Respond While There's Still Time – Br. David Vryhof

davidv150x150When Jesus speaks to the people, he uses metaphors he is sure they will understand.  In today’s gospel he uses the image of a door that is partially opened and about to be closed.  He urges his audience to strive to enter this “narrow door” while they have the opportunity, because there will come a time when the door is closed to them and they will no longer have access through it.

To whom is he speaking and what is he trying to say to them by using this metaphor?

It helps to remember, I think, that at this point in Luke’s gospel narrative, Jesus and his disciples are on their way from Galilee to Jerusalem.  Jerusalem, of course, is the place where he will suffer and be put to death, so he already has a sense that his life is coming to a close.  Perhaps the image of the door that was about to close was on his mind as he pondered the direction of his own life.

But here he offers the image to the crowds.  “Strive to enter through the narrow door;” he tells them, “for many, I tell you, will try to enter and will not be able.  When once the owner of the house has got up and shut the door, and you begin to stand outside and to knock at the door, saying, ‘Lord, open to us,’ then in reply he will say to you, ‘I do not know where you come from.’”

Those who have missed their opportunity in this way may well protest, saying, “’We ate and drank with you, and you taught in our streets.’  But he will say, ‘I do not know where you come from; go away from me.’”  The reference here is probably to Jesus’ opponents, those who refused his message.  In spite of their claims, he does not know them.  It will not be enough then that they have eaten in his presence, if they did not enter into communion with him through the meal.  Nor will it be enough that they have heard him teach in their streets, if they did not heed his word and follow his instructions.

=== INFORMATION SUPPLIED ===
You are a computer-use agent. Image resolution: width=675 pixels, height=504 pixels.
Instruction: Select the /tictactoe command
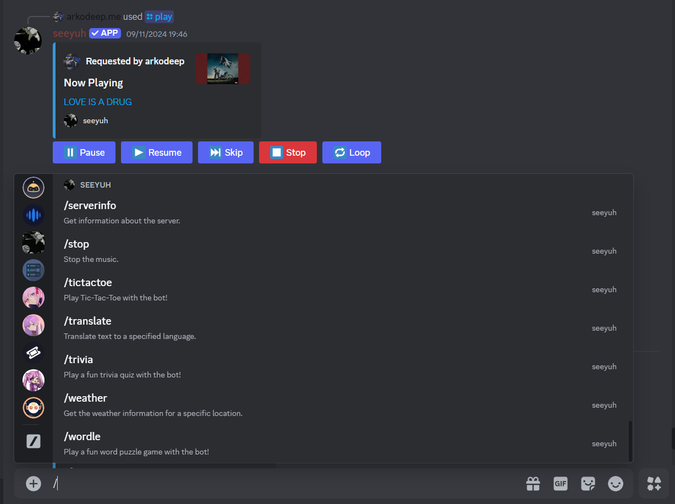point(342,290)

=== TO-DO LIST ===
- a) Can you shorten the paragraph of the sermon that begins "It helps to remember" while keeping its main facts?
- b) Would you transcribe the part of the sermon that opens with the words containing "davidv150x150When Jesus speaks" and closes with "access through it."?
The listing has no role in this work.

=== SOLUTIONS BY TASK ===
- a) At this point in Luke's gospel, Jesus and his disciples are traveling from Galilee to Jerusalem, where he will suffer and be put to death, so he senses his life is nearing its end. The image of a door about to close may have been on his mind as he considered the direction of his own life.

- b)
davidv150x150When Jesus speaks to the people, he uses metaphors he is sure they will understand.  In today’s gospel he uses the image of a door that is partially opened and about to be closed.  He urges his audience to strive to enter this “narrow door” while they have the opportunity, because there will come a time when the door is closed to them and they will no longer have access through it.